Posted: 10 Jun 2022 21:10
by Harrison Pratt
Maybe something like this?

Code: Select all

class facts     myData : (string).   class predicates     readProductTerms : (string InFile, string ProductCode). clauses     readProductTerms(InFile, ProductCode) :-         Input = inputStream_file::openFile8(InFile),         SearchCode = string::format(string::format(",\"%\",", ProductCode)),         foreach Input:repeatToEndOfStream() and S = Input:readLine() and string::length(S) > 8 and string::search(S, SearchCode) > 0 do             % do your custom parsing here             assert(myData("Some data you extract from S"))         end foreach,         Input:close().
Given the large size of your application data, you might want to create a productReader class that creates instances of a productReader that read each ProductCode.

Re: Filtering the needed facts of very large internal database files

Posted: 11 Jun 2022 7:48
by Kari Rastas
The readLine produces a string.

Assert needs that string to be identified as a fact.

That is the problem, to which I do not know the solution. I suppose there must be some predicate to perform that.

It would rather useful in case of very large internal databases to pick the wanted/needed facts using inputstream and forming a smaller database straight to memory. Naturally that also can be easily to accomplished by writing the picked fact strings to a output stream forming a new smaller database in a file and then consulting that new database.

Re: Filtering the needed facts of very large internal database files

Posted: 11 Jun 2022 10:54
by Harrison Pratt
If the data on disk is already in the form of VIP prolog facts, you can do something like the below to assert facts into different databases (if those facts have different structures).

Code: Select all

class facts - myDataDB     myData : (string).   class facts - yourDataDB     yourData : (integer).   clauses     run() :-         MyS = "myData( \"III\" )",         YourS = "yourData(333)",         if MyTerm = tryToTerm(myDataDB, MyS) and YourTerm = tryToTerm(yourDataDB, YourS) then             assert(MyTerm),             assert(YourTerm)         end if.

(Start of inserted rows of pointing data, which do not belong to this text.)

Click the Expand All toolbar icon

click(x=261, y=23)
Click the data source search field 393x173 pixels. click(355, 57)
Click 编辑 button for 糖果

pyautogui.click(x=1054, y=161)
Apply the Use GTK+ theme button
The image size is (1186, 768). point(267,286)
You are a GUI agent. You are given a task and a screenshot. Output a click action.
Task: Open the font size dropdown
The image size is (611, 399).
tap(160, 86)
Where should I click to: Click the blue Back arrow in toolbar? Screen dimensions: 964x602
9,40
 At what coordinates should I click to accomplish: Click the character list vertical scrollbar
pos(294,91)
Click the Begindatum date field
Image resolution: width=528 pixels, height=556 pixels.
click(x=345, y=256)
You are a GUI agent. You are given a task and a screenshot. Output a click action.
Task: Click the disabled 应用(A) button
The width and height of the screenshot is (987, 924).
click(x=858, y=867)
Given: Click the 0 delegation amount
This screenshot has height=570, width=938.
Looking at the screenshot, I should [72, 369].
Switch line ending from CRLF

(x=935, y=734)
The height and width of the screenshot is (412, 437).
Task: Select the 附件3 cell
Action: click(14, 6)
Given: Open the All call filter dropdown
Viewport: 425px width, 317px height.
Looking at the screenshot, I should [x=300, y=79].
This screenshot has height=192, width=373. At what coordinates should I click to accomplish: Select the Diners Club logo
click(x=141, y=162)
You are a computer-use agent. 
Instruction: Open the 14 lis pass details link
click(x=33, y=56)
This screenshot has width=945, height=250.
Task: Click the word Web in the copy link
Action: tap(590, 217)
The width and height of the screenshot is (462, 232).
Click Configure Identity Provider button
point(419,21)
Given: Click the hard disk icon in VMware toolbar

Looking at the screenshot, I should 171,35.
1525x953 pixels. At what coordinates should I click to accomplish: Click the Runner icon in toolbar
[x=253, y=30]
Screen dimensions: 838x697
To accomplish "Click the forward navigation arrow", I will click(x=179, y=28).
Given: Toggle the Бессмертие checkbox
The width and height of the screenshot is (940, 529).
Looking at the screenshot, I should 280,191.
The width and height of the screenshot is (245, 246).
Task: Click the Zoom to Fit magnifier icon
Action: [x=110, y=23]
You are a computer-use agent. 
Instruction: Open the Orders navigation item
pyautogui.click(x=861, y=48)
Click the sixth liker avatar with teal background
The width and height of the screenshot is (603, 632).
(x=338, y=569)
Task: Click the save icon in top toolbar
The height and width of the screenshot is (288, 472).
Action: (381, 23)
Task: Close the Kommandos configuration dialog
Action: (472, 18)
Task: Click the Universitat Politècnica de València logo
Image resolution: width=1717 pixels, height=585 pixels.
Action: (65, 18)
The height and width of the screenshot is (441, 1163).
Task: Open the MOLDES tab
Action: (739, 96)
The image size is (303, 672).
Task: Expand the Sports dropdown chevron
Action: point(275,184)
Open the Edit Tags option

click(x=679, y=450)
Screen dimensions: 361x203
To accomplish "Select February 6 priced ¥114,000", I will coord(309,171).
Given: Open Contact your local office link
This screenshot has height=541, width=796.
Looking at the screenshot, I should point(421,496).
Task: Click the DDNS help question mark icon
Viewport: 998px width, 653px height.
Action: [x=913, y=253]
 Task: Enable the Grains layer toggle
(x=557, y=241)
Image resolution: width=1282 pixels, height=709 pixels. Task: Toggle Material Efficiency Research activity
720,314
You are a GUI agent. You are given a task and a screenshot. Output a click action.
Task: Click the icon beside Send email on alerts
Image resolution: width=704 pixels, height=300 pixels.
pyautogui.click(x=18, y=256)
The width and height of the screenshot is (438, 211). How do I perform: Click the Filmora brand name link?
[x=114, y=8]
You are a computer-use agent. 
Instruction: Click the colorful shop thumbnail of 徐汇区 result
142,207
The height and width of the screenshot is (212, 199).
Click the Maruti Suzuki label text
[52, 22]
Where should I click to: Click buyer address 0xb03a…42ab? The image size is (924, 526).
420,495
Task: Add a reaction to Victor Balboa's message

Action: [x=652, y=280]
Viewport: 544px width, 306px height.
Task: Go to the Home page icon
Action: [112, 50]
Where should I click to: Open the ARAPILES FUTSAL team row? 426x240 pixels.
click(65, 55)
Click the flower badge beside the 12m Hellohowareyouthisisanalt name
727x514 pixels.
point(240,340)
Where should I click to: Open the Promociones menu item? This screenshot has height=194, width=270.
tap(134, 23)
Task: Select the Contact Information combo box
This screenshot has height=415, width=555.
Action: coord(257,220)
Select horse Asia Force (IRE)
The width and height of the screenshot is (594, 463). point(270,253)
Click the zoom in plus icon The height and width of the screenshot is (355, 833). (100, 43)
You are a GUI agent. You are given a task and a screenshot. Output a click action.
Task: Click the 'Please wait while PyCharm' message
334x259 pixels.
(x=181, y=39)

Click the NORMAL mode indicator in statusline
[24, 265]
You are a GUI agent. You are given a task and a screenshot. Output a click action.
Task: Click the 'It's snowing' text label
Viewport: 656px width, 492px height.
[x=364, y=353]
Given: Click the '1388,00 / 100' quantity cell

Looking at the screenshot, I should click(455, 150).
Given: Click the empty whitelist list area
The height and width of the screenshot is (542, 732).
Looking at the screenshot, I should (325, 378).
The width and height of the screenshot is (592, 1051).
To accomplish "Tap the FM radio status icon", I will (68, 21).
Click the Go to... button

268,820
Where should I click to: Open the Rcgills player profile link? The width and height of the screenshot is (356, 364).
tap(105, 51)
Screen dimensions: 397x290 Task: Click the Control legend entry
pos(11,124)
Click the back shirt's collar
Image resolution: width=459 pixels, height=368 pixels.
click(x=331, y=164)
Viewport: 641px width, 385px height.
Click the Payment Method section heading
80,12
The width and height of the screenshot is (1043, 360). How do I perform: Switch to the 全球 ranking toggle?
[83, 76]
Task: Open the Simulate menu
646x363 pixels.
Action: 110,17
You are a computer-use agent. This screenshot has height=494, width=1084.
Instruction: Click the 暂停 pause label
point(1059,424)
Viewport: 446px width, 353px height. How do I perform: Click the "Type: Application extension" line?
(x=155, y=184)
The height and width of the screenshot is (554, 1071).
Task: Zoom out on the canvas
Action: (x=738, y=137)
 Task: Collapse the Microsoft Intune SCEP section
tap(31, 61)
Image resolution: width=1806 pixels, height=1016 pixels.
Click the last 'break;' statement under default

Re: Filtering the needed facts of very large internal database files

Posted: 11 Jun 2022 16:26
by Kari Rastas
Of course the large datafile is in VIP dataformat. I would not have asked the question, if it would not been. I have used PDC prolog for over 30 years.

That tryToTerm(myDataDB, String) is exactly what I need and what I was originally searching, but there is a "problem". It doesn't exist, at least not in VIP7.5, which I mainly use. it demands tryToTerm(_). When I tried that toTerm before writing this question the forum, the answer was that the type of term can not be decided. I have not yet checked the situation with VIP10.

I have VIP10 (updated it 5 months ago), but I have not yet started to use, because when I updated the code for my picture DLL the new font - "type" caused some problems (with choosing the angle of the text). I have had not the energy and time to figure out the needed changes. Nowadays it takes time and lots of coffee to find the needed new information, so large the VIP has become because the demands of developement of computers and programming languages.

Re: Filtering the needed facts of very large internal database files

Posted: 12 Jun 2022 14:04
by Harrison Pratt
Have you considered writing a tiny tool in Vip10 just to do the data allocation so you can continue to use your Vip7.5 application? It would be a "safe" and easy way to get up to speed on Vip10. The conversion of your 7.5 legacy app(s) in their entirety could be tedious.

Re: Filtering the needed facts of very large internal database files

Posted: 13 Jun 2022 9:33
by Thomas Linder Puls
Writing:

Code: Select all

hasDomain(myDataDB, MyTerm), MyTerm = tryToTerm(MyS)
Will give same effect as:

Code: Select all

MyTerm = tryToTerm(myDataDB, MyS)
When we have that much data we always store it in an SQL database (but usually we also have the need to share it simultaneously between many clients).

But when having it in memory you should really consider creating some "indexes" in form of maps and the like. See Collection library. I can't remember how the collection library looked in vip 7.3, but I am pretty sure that there were at least algebraic red-black trees.